Recalcamos que no es descartable, pero también que no es la más probable. ¿Qué nos invita a pensar que Jorge Lorenzo no se retiraría todavía? Evidentemente, que sigue siendo uno de los mejores pilotos de la parrilla aunque sus resultados en el último año y medio no lo demuestren; además de que un piloto con su palmarés, con su personalidad y amor propio, no suele bajarse del barco justo cuando las cosas no van bien. De hecho, tiene metido entre ceja y ceja que quiere triunfar con Ducati. Esa es su prioridad, pero el tiempo ya casi se le ha agotado y su valor está bajando en un deporte en el que el currículum cuenta, pero cuentan más los últimos resultados.

Bonus track: Lorenzo y Yamaha, el imán y el metal


La actual situación de Jorge Lorenzo es complicada, aunque Yamaha tampoco está para tirar cohetes precisamente.

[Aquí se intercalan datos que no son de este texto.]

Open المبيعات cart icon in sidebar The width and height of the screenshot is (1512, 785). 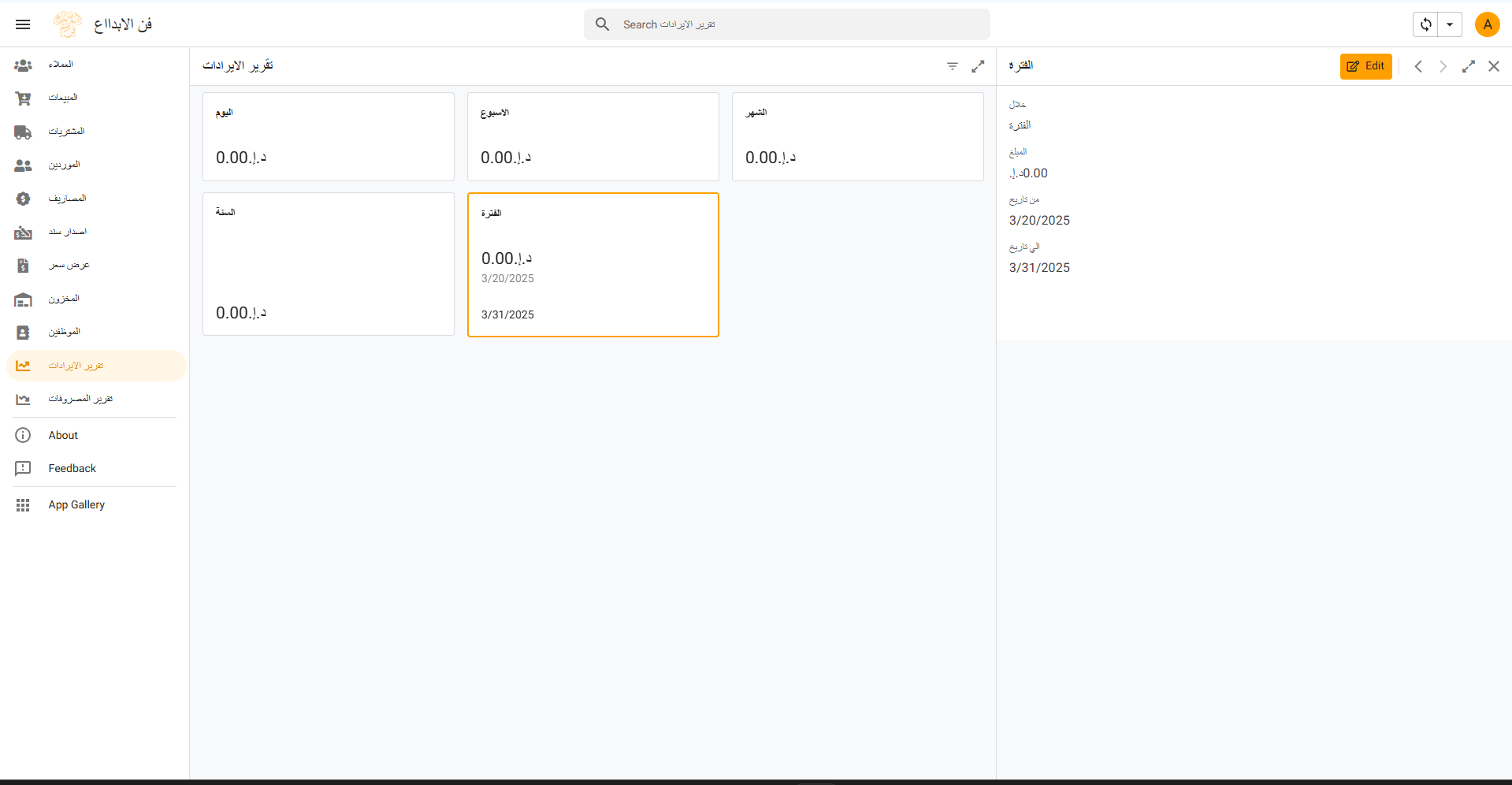coord(23,99)
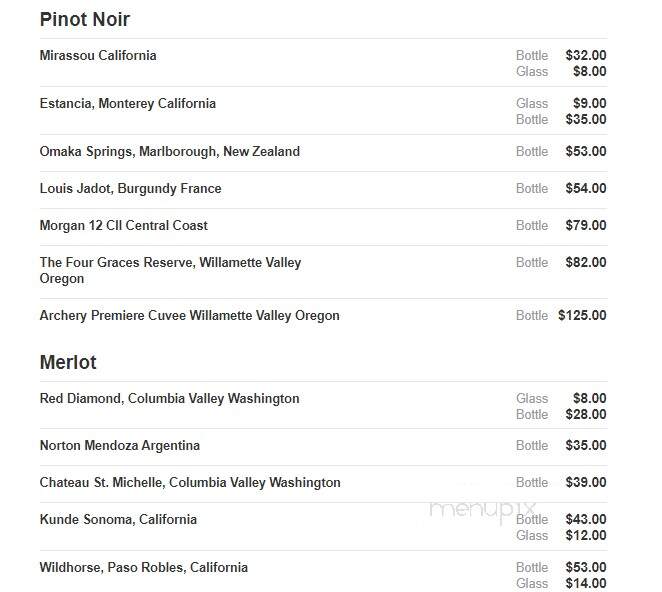Select Estancia, Monterey California entry
662x592 pixels.
point(128,103)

Juntando esas dos premisas, sale la cuarta vía: ¿Volverá Jorge Lorenzo a Yamaha? Difícil, aunque desde Italia dicen que la marca está dispuesta a ofrecerle una tercera M1 oficial dentro de una estructura satélite. Todo esto hay que cogerlo con pinzas, en primer lugar porque Yamaha ni siquiera tiene confirmado que vaya a contar con un segundo equipo. El Marc VDS era el mejor posicionado, pero la estructura belga está viviendo un auténtico caos interno como para pensar que esa posibilidad se vaya a concretar pronto. Del Ángel Nieto Team también se habló como posible heredero de las M1 del Tech3.

Yamaha necesita a Lorenzo, y Lorenzo necesita a Yamaha. Desde que separaron sus caminos, ambas partes están viviendo las peores etapas de los últimos años. Casualidad o no, la única M1 que lucha con asiduidad por los podios es una con base de 2016 -el último año de Lorenzo allí- y que la lleva un piloto -Zarco- que, para maximizar los puntos fuertes de esta moto, trata de calcar el estilo de pilotaje del #99. Un piloto cuyo futuro, además, está pintado de color naranja KTM.

Jorge Lorenzo 2016

Yamaha podría acudir al rescate de Jorge Lorenzo, pero no parece demasiado factible. Para convencer al balear tendrían que hacerlo con un proyecto sólido en una estructura independiente -algo que ahora mismo ni existe- y garantizar que tendrá la misma moto que Viñales y Rossi. A su vez, haciendo un importante esfuerzo económico, porque pasarían a tener tres gallos repartidos entre dos corrales. En este caso tan hipotético, la situación para Lorenzo sería parecida a las de Ducati o Suzuki; sus emolumentos serían mucho más bajos que los actuales, siendo además relegado a un segundo plano dentro de la firma de los diapasones.

Aceptar una bajada de sus pretensiones y apostar por las opciones que tiene (Suzuki, Ducati o la “súper” hipótesis de Yamaha) para tratar de demostrar nuevamente por qué es uno de los mejores pilotos de la parrilla, o poner punto y final a su trayectoria. Ese es el panorama actual de Jorge Lorenzo y su futuro incierto para MotoGP 2019. En sólo unas semanas saldremos de dudas.